Nuclear North Korea: Is Kim Jong Un Crazy—Or Crazy Like a Fox?

Kim Jong Un poster warhead tips
North Korean leader Kim Jong Un smiles during a visit to the Chemical Material Institute of the Academy of Defense Science in this undated photo released by North Korea's Korean Central News Agency on August 23. KCNA/via Reuters

Madman. Lunatic. Nut job. Listen to cable news or radio talk shows and these are the words routinely used to describe North Korean leader Kim Jong Un.

And who could argue? This is a young man who had his uncle shot by a firing squad and his half-brother assassinated with a VX nerve agent in a Malaysian airport. As heir to the family business—running the Democratic People's Republic of Korea—he presides over one of the poorest countries in the world, yet he uses his nation's meager resources to fund a nuclear weapons and missile program that, if used to start a war, would mean the near-certain destruction of his regime.

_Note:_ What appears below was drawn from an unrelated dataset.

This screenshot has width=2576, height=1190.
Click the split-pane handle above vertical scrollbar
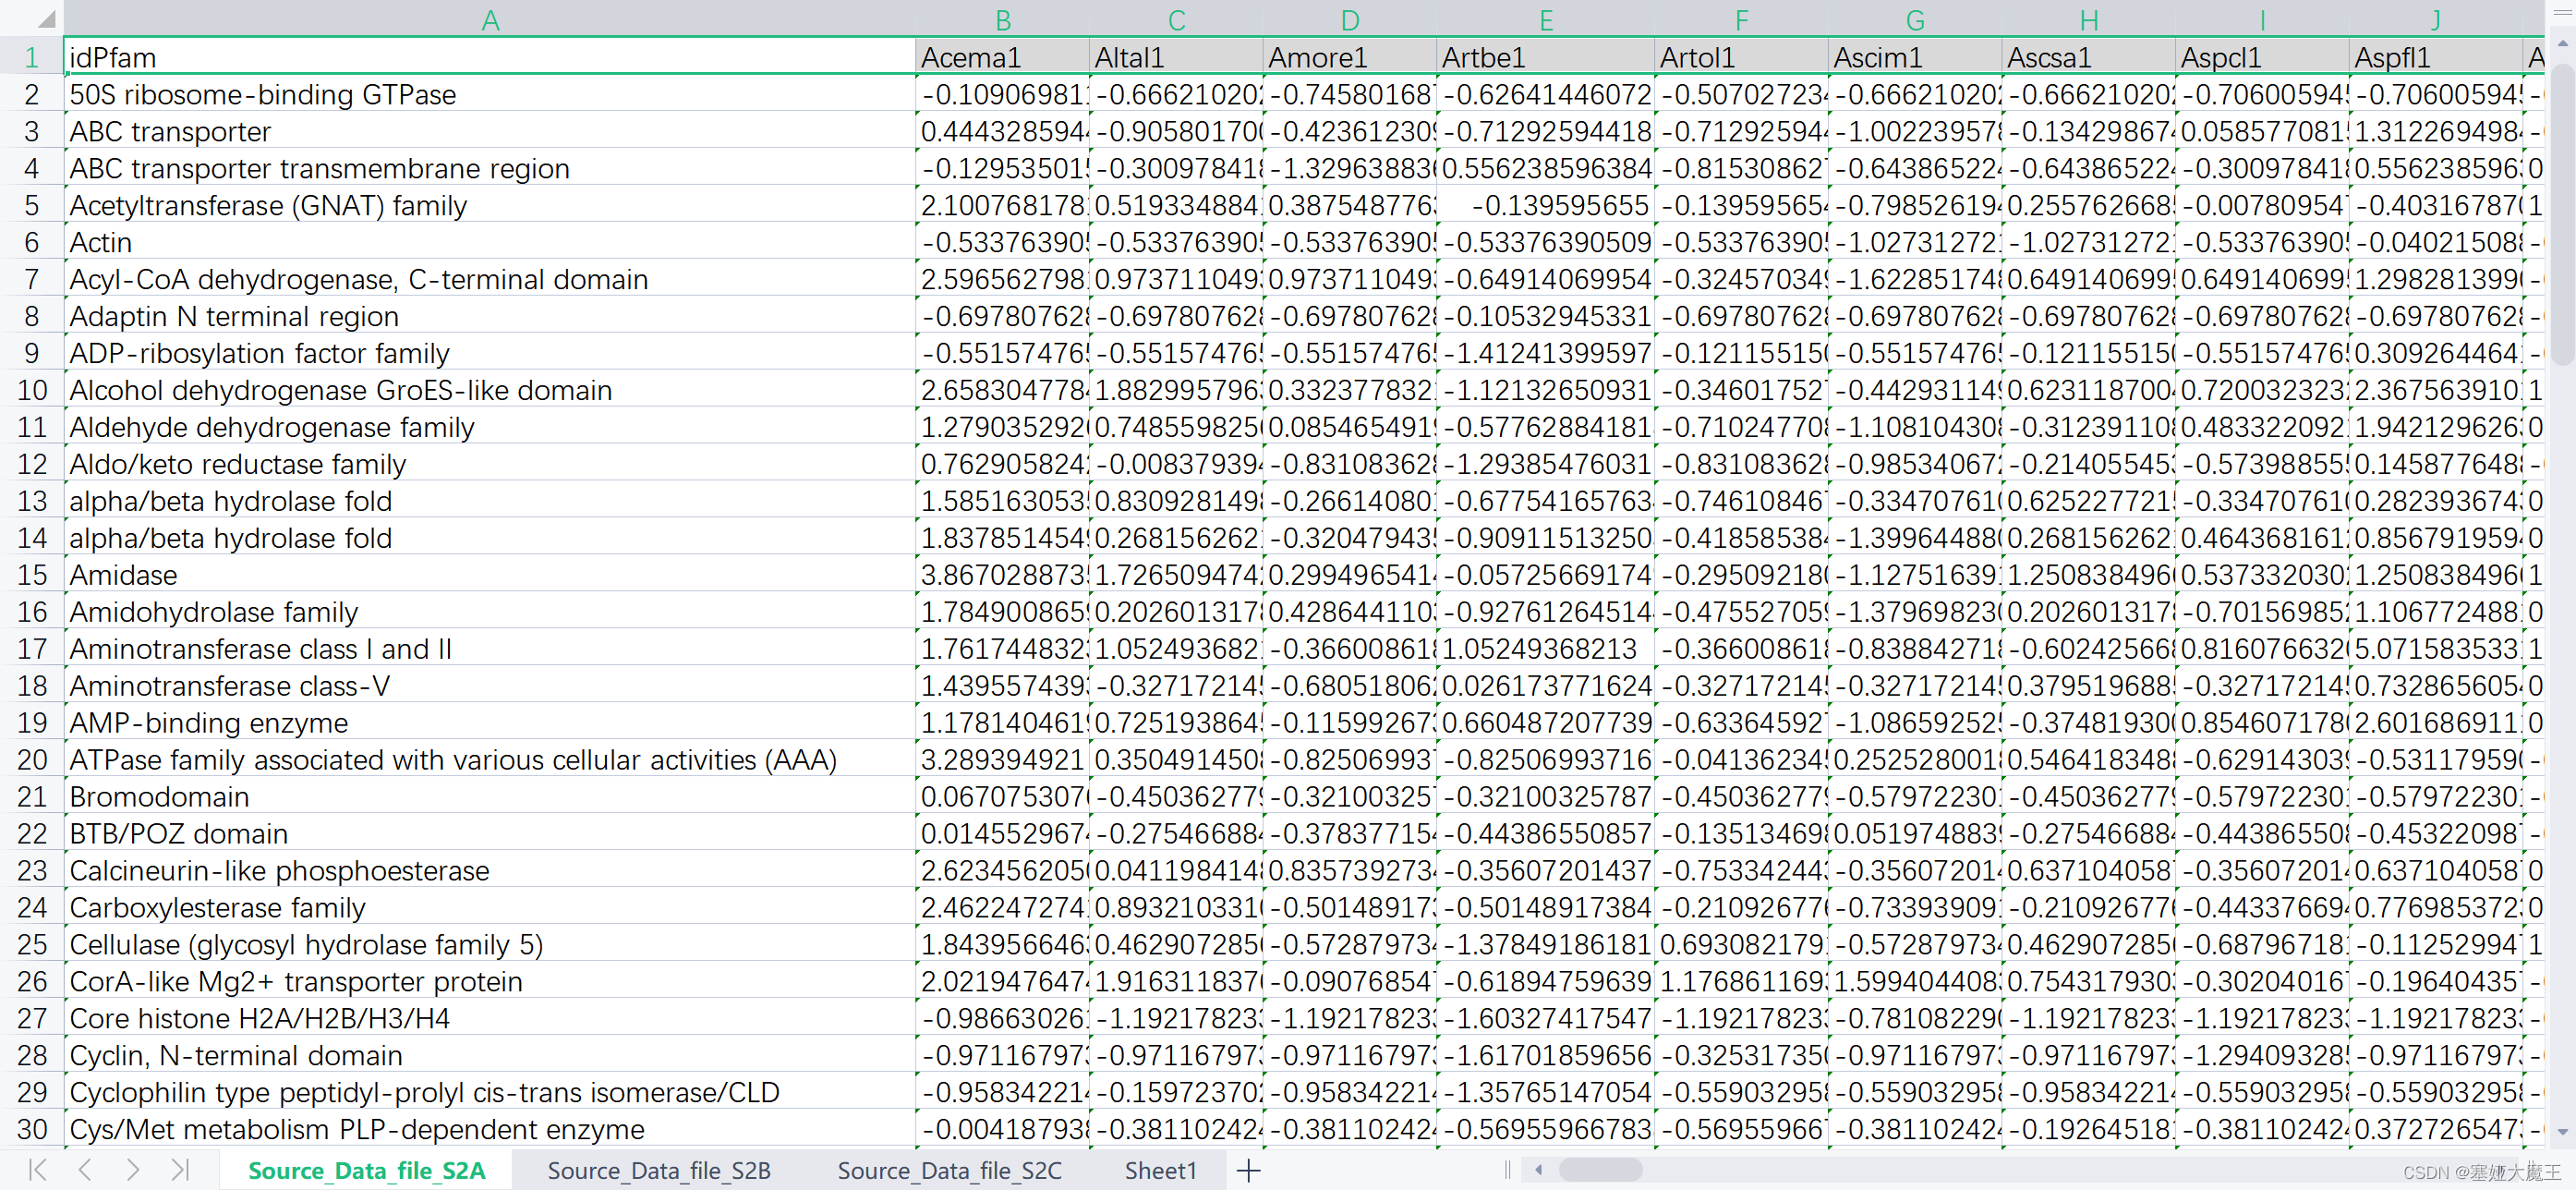pyautogui.click(x=2561, y=12)
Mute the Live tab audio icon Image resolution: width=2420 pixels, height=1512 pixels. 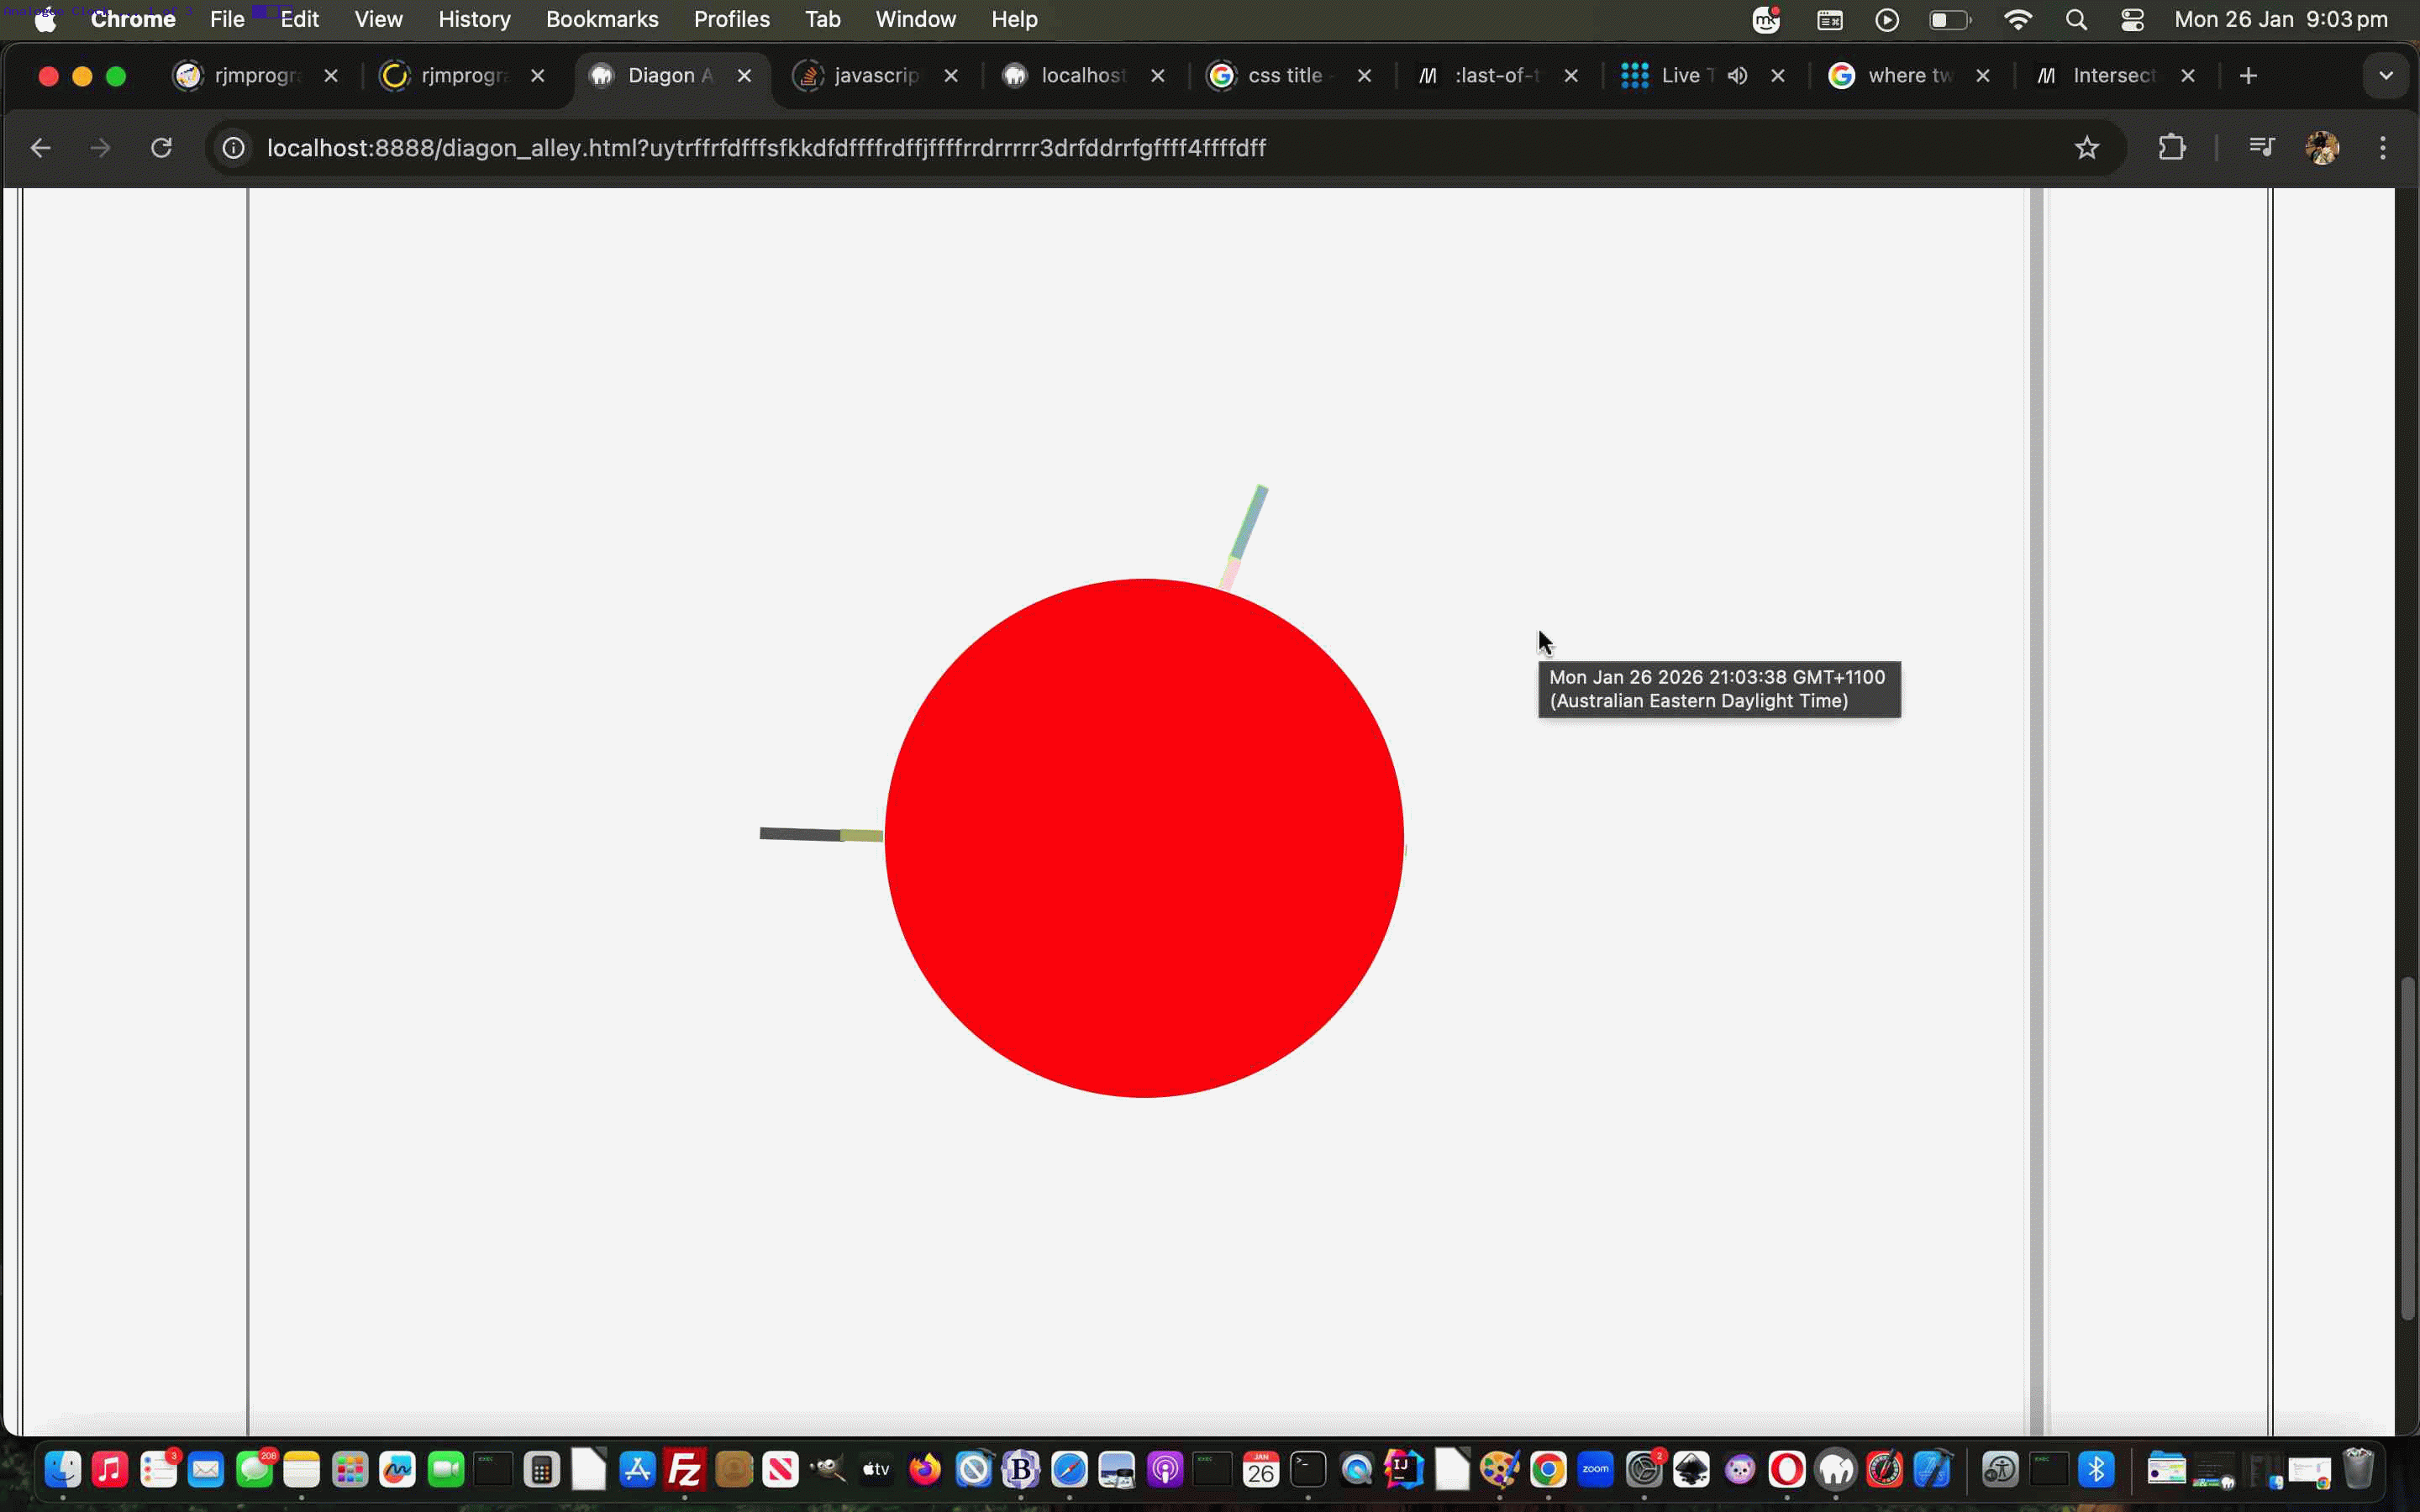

However crazy Kim's actions may seem, the people who conduct foreign policy in Washington, Seoul and Tokyo don't think Kim is an irrational whack job. They believe that he, like his father before him, operates with one overarching goal—maintaining power—and that he won't doing anything to jeopardize it.

Such an assessment explains a lot. The Kim regime saw that Saddam Hussein didn't have nuclear weapons, and the United States took out the Iraqi leader. Libya's Muammar el-Qaddafi made the mistake of willingly giving up his nuclear program, and the U.S. wasted him too. It is therefore rational for Kim to conclude that the best way to protect against regime change is to build a nuclear arsenal and conduct menacing test flights of the missiles meant to deliver them. That way, no one will mess with Pyongyang. He arms up because he believes it's his ultimate insurance policy, and neither he nor any of the military leaders in North Korea are stupid enough to start a war, because that would mean his their inevitable defeat—and loss of power.

"I've always believed that the Kims aren't crazy," a senior South Korean intelligence official tells Newsweek, after asking for anonymity because he wasn't authorized to speak publicly on the matter. "I still think it's possible to analyze their base motives and produce an appropriate policy in response. I think that's why we haven't had another war [on the Korean Peninsula] since 1953."

But missile tests like the one on August 28 challenge the intelligence officer's proposition. Flying a missile directly over the northern part of Japan, given the tense geopolitical climate in East Asia, was a risky thing to do. Petrified residents of the Tohoku region awoke to the sounds of air raid sirens and instructions to head for cover after the launch. Prime Minister Shinzo Abe was furious.

This wasn't the first time North Korea has fired a missile over Japanese territory, and in the past, after the ritual denunciations from the outside world, the situation didn't escalate. Pyongyang probably believes it had justification for threatening Japan: Tokyo had recently imposed more unilateral economic sanctions on the North. But if the missile had gone off course, or not flown as far as intended (as North Korean missiles have in the past), then instead of plopping into the sea it could have plunged into the heart of downtown Sapporo, a city in northern Japan.

And while there was no warhead on the missile, that doesn't mean the flight didn't risk casualties—or a wider war that could easily kill millions. "It was," as Trump's U.N. ambassador, Nikki Haley, put it, "a reckless act."

Related: What war with North Korea would look like

Was it sufficiently reckless to prompt the Trump administration and its allies to rethink basic policy toward Pyongyang? Their strategy is basic, Cold War-era deterrence: deploy sufficient military power across the region; make sure the North knows U.S. forces in the South are always ready to "fight tonight," as their motto has it; and then assume Kim gets the message.

But it's the possibility that Kim isn't rational that makes the constant advances in the North's missile program so vexing for Trump, The possibility that Kim could fit a warhead on an intercontinental ballistic missile and strike Los Angeles is sufficiently troubling that the president has repeatedly said that "all options are on the table," including a pre-emptive strike. That could trigger a wider war, one that conceivably could even draw in China.

Such a strike is still the very last option, Trump officials say, and pre-emption will likely occur only if there is clear satellite imagery showing the North is ready to fire an armed nuclear missile. Their assessment is that Kim may not be irrational but is more militant than his father was, and that he is more willing to expand his arsenal of weapons in pursuit of a goal that hasn't changed in decades: the withdrawal of all U.S. forces from Korea and the re-unification of the peninsula on Pyongyang's terms. (Whether Kim and his advisers think Trump is rational is a big but important unknown.)

If Kim thinks his increasingly provocative acts will lead the Americans to finally leave Seoul—"and it's pretty obvious that he does," says the South Korean intelligence official—then he'll continue on this path. The problem, of course, is that accidents happen. A test meant to scare people could end up killing them. And then total chaos could ensue.